··· TEXT PASSAGE ···
Except if you are in the Diocese / Archdioceses of Boston, Hartford, New York, Newark, Omaha, and Philadelphia.
Hopefully one day perhaps in Louisiana the Diocese of Baton Rouge at the very least will think of going back to the old days. That seems apt since the CIVIL Parish of ASCENSION is located in it's jurisdiction.
I count this right aside the issue of the take down the altar rail at all cost as one of the United States Catholic Bishops most tragic choices
Father Z has Fr. Z’s annual rant about Ascension Thursday Sunday
He says in part :
....The bishops who did transfer the feast to Sunday were, I am sure, hoping to expose more people to the mystery of the Ascension of the Lord. Probably included in that calculation was also the notion that it is tooo haaard for people to go to Mass also on Thursday. “Mass twice in a week? Tooo haaard!”
··· STORED DATA ···
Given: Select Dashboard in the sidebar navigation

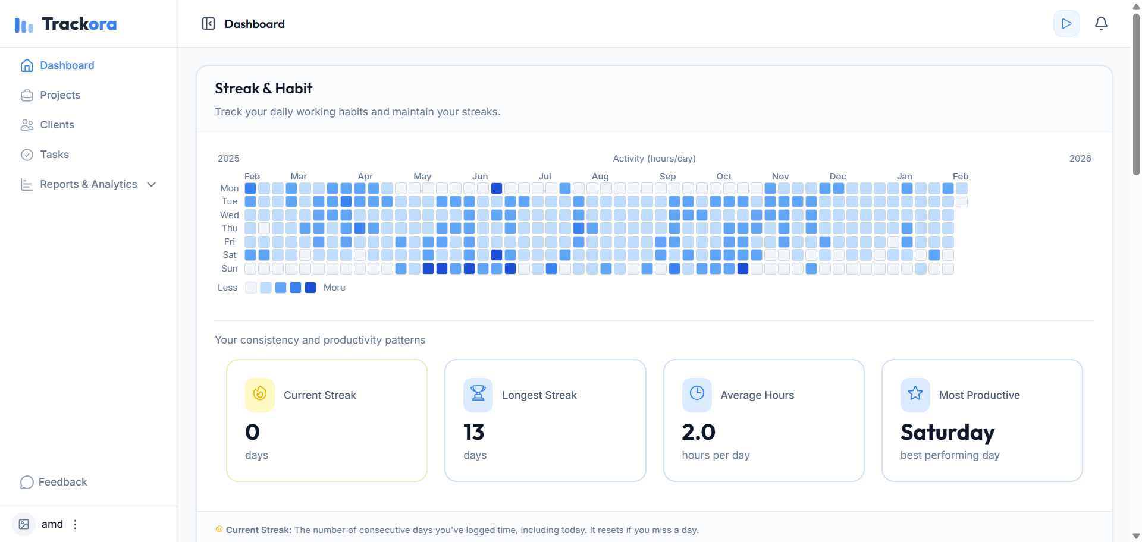Looking at the screenshot, I should (x=66, y=65).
···
* [OBJECTIVE 1]:
Answer these questions using the post about moving Ascension Thursday to Sunday.
(a) Which civil parish does the writer say lies within the jurisdiction of the Diocese of Baton Rouge?
(b) Which other choice does the writer rank alongside this one among the bishops' most tragic?
(c) In the quoted passage, what were the bishops who moved the feast to Sunday hoping to do?
* [OBJECTIVE 2]: Continue the post about moving Ascension Thursday to Sunday from the point where it ends.

* [FINAL RESULT 1]:
(a) The civil parish of Ascension.
(b) Taking down the altar rail at all cost.
(c) They were hoping to expose more people to the mystery of the Ascension of the Lord.

* [FINAL RESULT 2]:
I am no doubt under the the influence of having read so much St. Augustine. My present view of humanity suggests that when Holy Mother Church lowers expectations regarding the liturgy, people get the hint and lower their own personal expectations of themselves. They get the hint that the feast just isn’t that important. As a matter of fact, maybe none of this Catholic stuff, with all these rules, is that important. This is what happened with lowering expectations about Friday abstinence (hardly anyone pays attention to it anymore), going to confession regularly and confession all mortal sins, the Eucharistic fast, dressing appropriately for Mass, etc. etc. etc. If you change how people pray (or tell them they don’t have to) you change the way people believe. There is a reciprocal relationship between our prayer and our belief. Lex ordandi – Lex credendi.
am left with the opinion that the option to dislocate such an important and ancient feast falls into the category of a Really Bad Idea. As a matter of fact, it isn’t a Really Bad Idea just because it could undermine our Catholic identity, it is also a Really Bad Idea because it smacks of arrogant novelty.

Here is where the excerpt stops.